La requête aux fins de désignation d’un administrateur provisoire d’une copropriété dépourvue de syndic peut être déposée et l’ordonnance le désignant être rendue alors même que le mandat du syndic précédemment désigné n’est pas expiré, s’il existe un risque qu’un nouveau syndic ne soit pas désigné et si la prise de fonction de l’administrateur intervient à l’expiration du mandat du précédent syndic (Cass. civ. 3, 20-12-2018, n° 17-28.611, F-P+B+I).
En l’espèce, le propriétaire de lots dans un immeuble soumis au statut de la copropriété avait sollicité la rétractation de l'ordonnance, rendue sur requête du syndicat des copropriétaires et d'un copropriétaire, désignant un administrateur provisoire. Il a été débouté de sa demande par les juges du fonds.
Il doit être rappelé que le décret du 17 mars 1967, pris en application de la loi du 10 juillet 1965 fixant le statut de la copropriété des immeubles bâtis, prévoit deux hypothèses dans lesquelles il peut être judiciairement remédié à l’absence de désignation d’un syndic :
- L’article 46 du décret du 17 mars 1967 envisage l’hypothèse dans laquelle aucun accord n’a été trouvé sur la désignation du syndic à l’occasion d’une assemblée générale appelée à statuer sur cette question : à la requête notamment d’un ou plusieurs copropriétaires, le président du Tribunal de grande instance doit désigner un syndic judiciaire ;
- L’article 47 du décret du 17 mars 1967 envisage l’hypothèse de l’absence de syndic pour une raison autre que celle de l’absence d’accord des copropriétaires sur sa désignation à l’occasion d’une assemblée générale appelée à statuer sur cette question (par exemple, mandat du syndic expiré et absence de convocation d’une assemblée générale appelée à statuer sur la désignation du syndic) : à la requête de tout intéressé, le Président du Tribunal de grande instance doit désigner un administrateur provisoire.

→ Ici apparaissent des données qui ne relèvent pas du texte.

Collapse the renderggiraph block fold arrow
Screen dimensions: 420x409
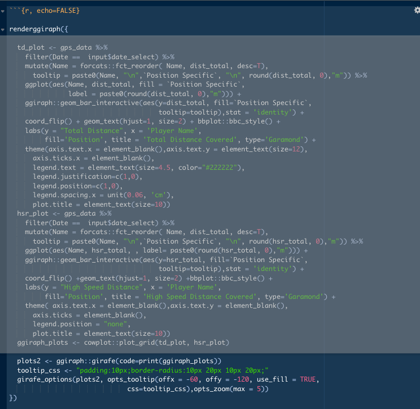3,29
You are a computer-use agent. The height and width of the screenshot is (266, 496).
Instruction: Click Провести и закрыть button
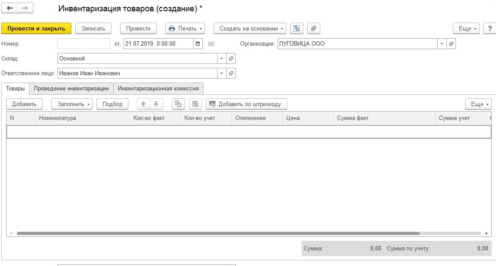click(x=36, y=28)
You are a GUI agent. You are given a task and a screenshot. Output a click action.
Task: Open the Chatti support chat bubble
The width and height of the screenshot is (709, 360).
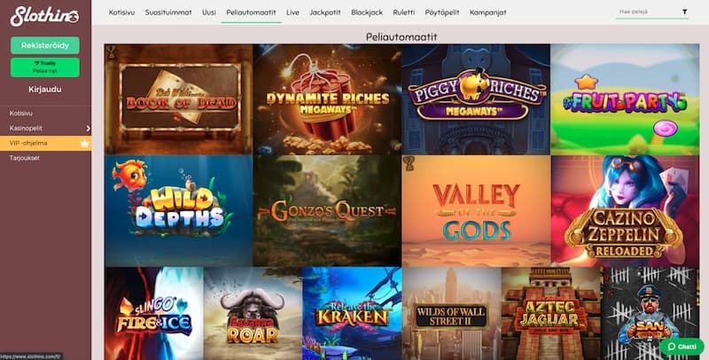pos(682,347)
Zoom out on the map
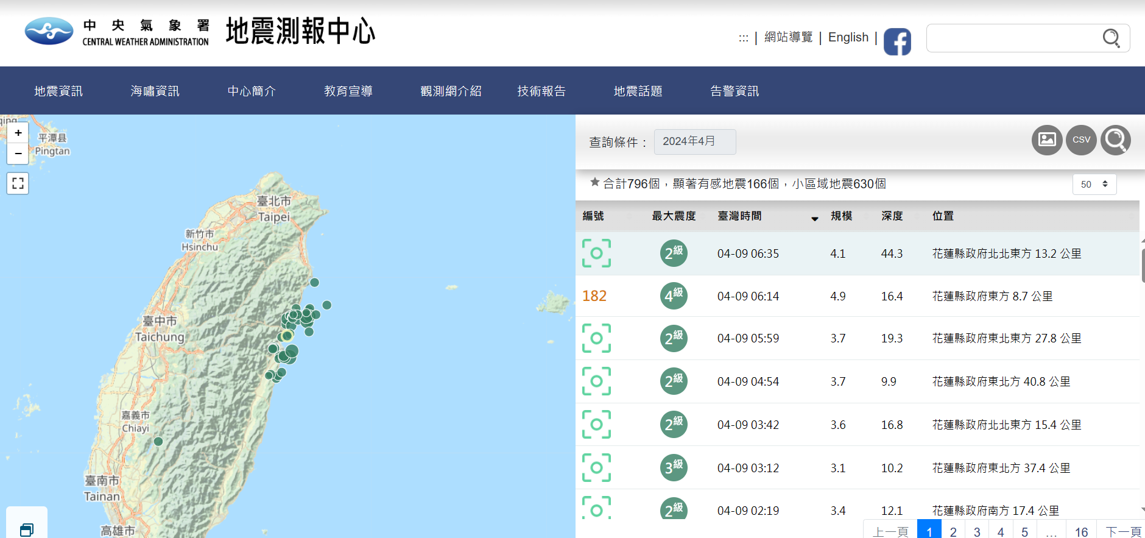1145x538 pixels. pos(18,154)
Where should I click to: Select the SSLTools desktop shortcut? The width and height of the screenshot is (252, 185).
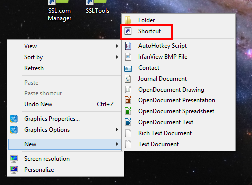[97, 7]
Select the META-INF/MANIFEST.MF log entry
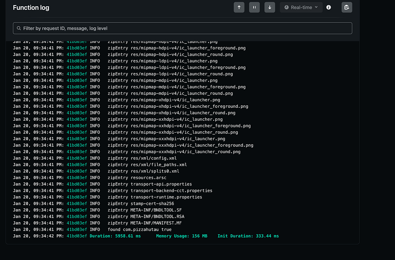 [158, 223]
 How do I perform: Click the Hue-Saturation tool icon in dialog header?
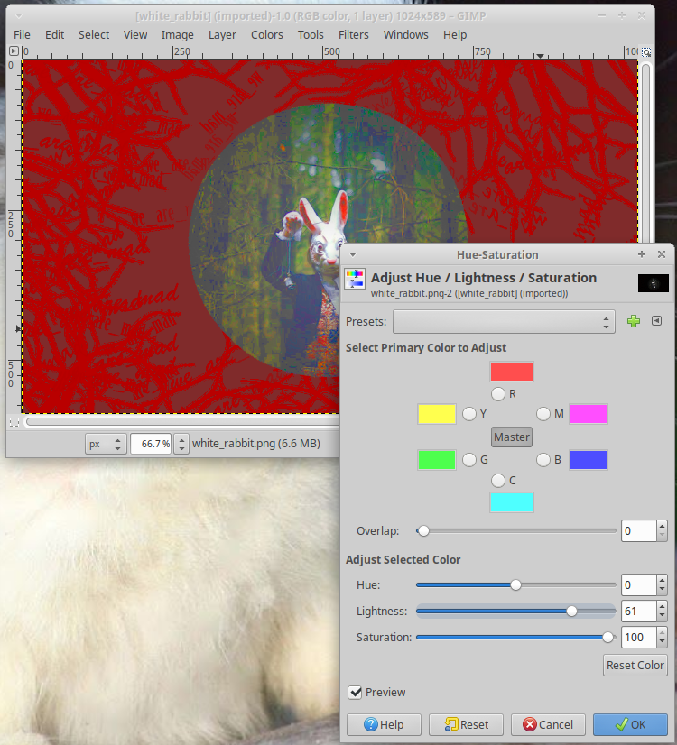pos(355,279)
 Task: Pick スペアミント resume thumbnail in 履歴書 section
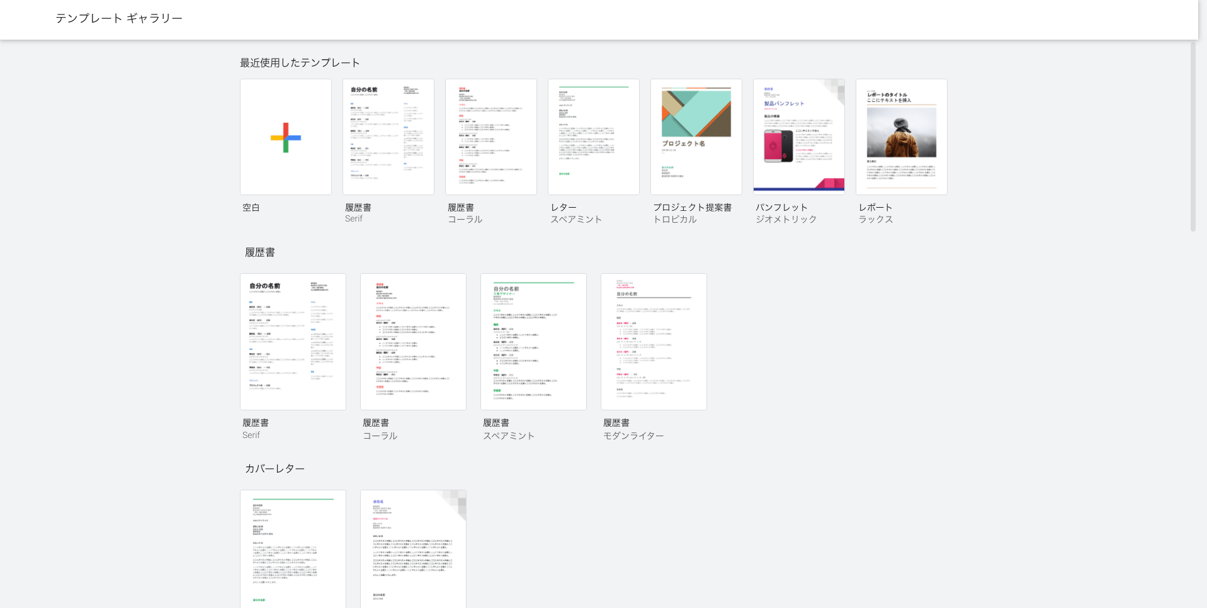tap(533, 341)
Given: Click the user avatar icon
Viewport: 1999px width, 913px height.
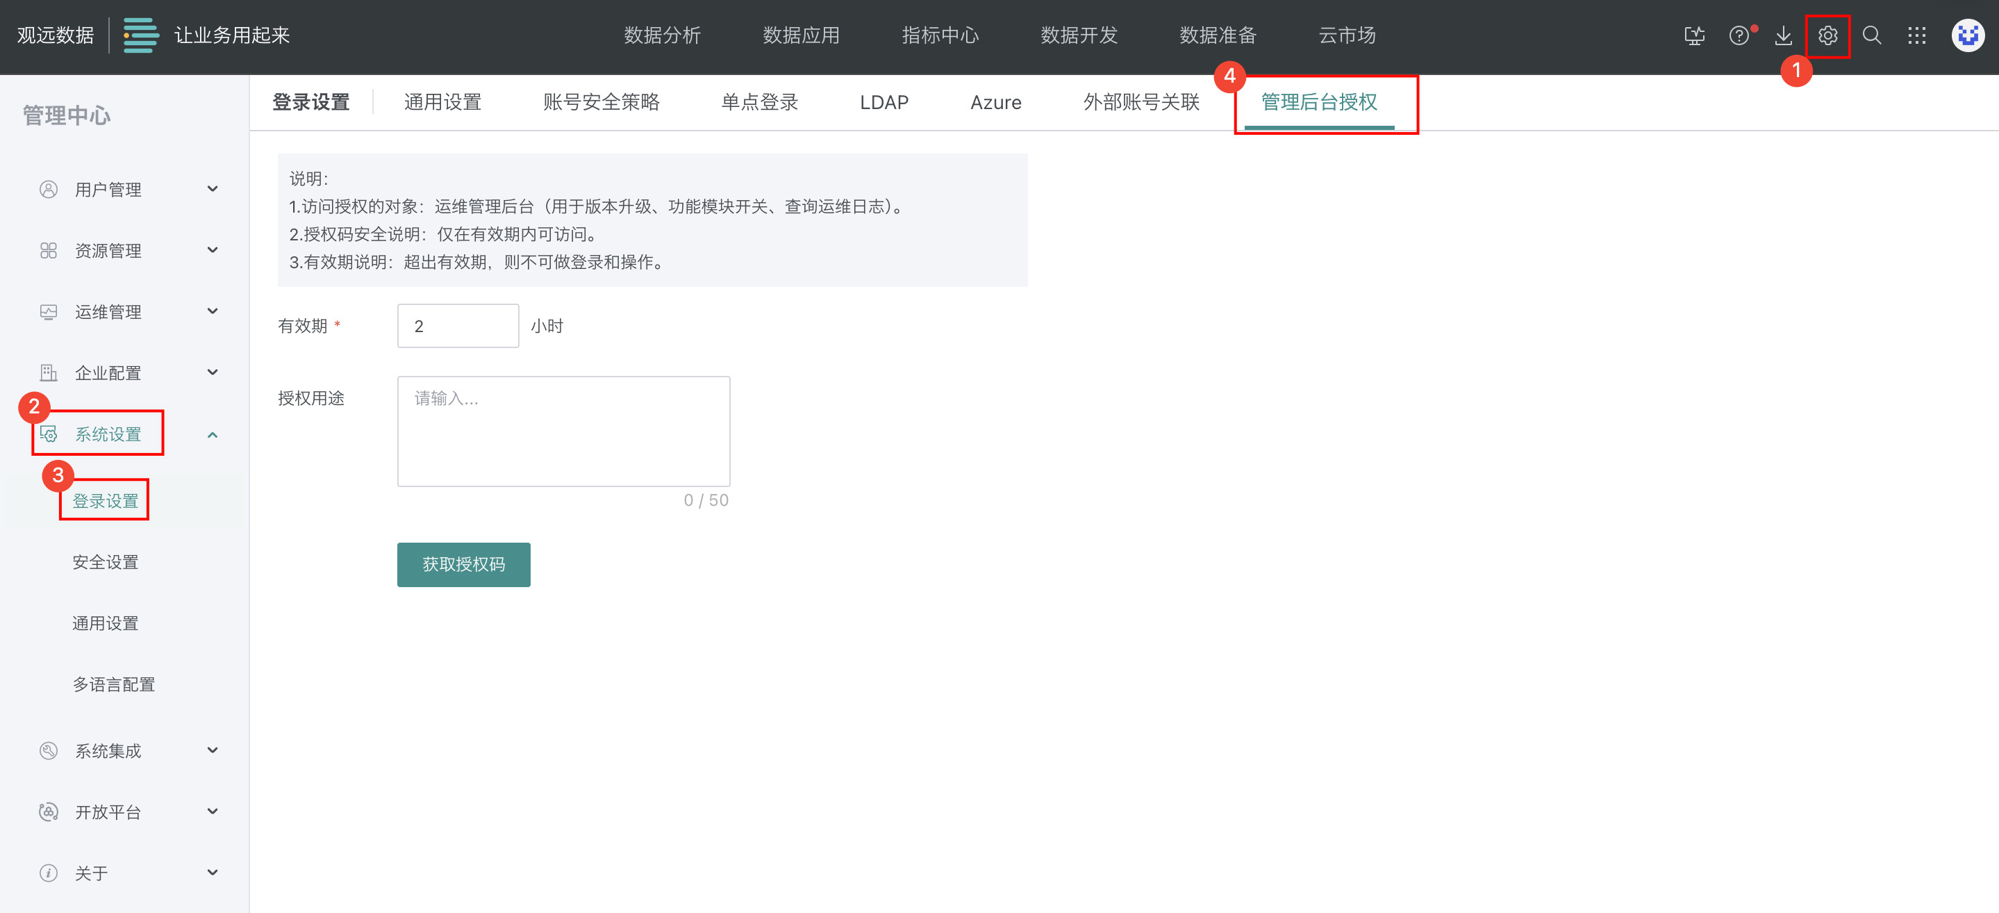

Dans l’arrêt rapporté, l’assemblée générale du 22 mars 2016 qui devait statuer sur la désignation du syndic ne s’était pas tenue. Seul un administrateur provisoire pouvait donc a priori être judiciairement désigné.
Cependant, à la date à laquelle la requête avait été déposée (24 mars 2016) et à celle de l’ordonnance désignant l’administrateur provisoire (31 mars 2016), le mandat du syndic précédemment nommé était toujours en cours car il expirait le 31 mars 2016.
Le copropriétaire qui contestait la désignation de l’administrateur provisoire soutenait dans le cadre de son pourvoi que ce n'est que lorsque le syndicat des copropriétaires est dépourvu de syndic à la date d'introduction de la requête qu’un administrateur provisoire peut être judiciairement désigné.
Son pourvoi a été rejeté.
La Cour de cassation a tout d’abord précisé qu'un administrateur provisoire ne peut être désigné sur le fondement de l'article 47 du décret du 17 mars 1967 que si aucun mandat de syndic n'est plus en cours.
Elle relève ensuite que lors du dépôt de la requête, le 24 mars 2016, le syndicat des copropriétaires, ainsi qu'un copropriétaire, avaient, en raison du risque d'absence de syndic après le 31 mars 2016, sollicité la désignation d'un administrateur provisoire à compter de l'expiration du mandat en cours.
Le 31 mars 2016, le Président du Tribunal de grande instance avait accueilli la demande.
Il en résultait que le mandat du syndic avait expiré lors de la prise de fonction de l'administrateur provisoire qui pouvait donc être valablement désigné.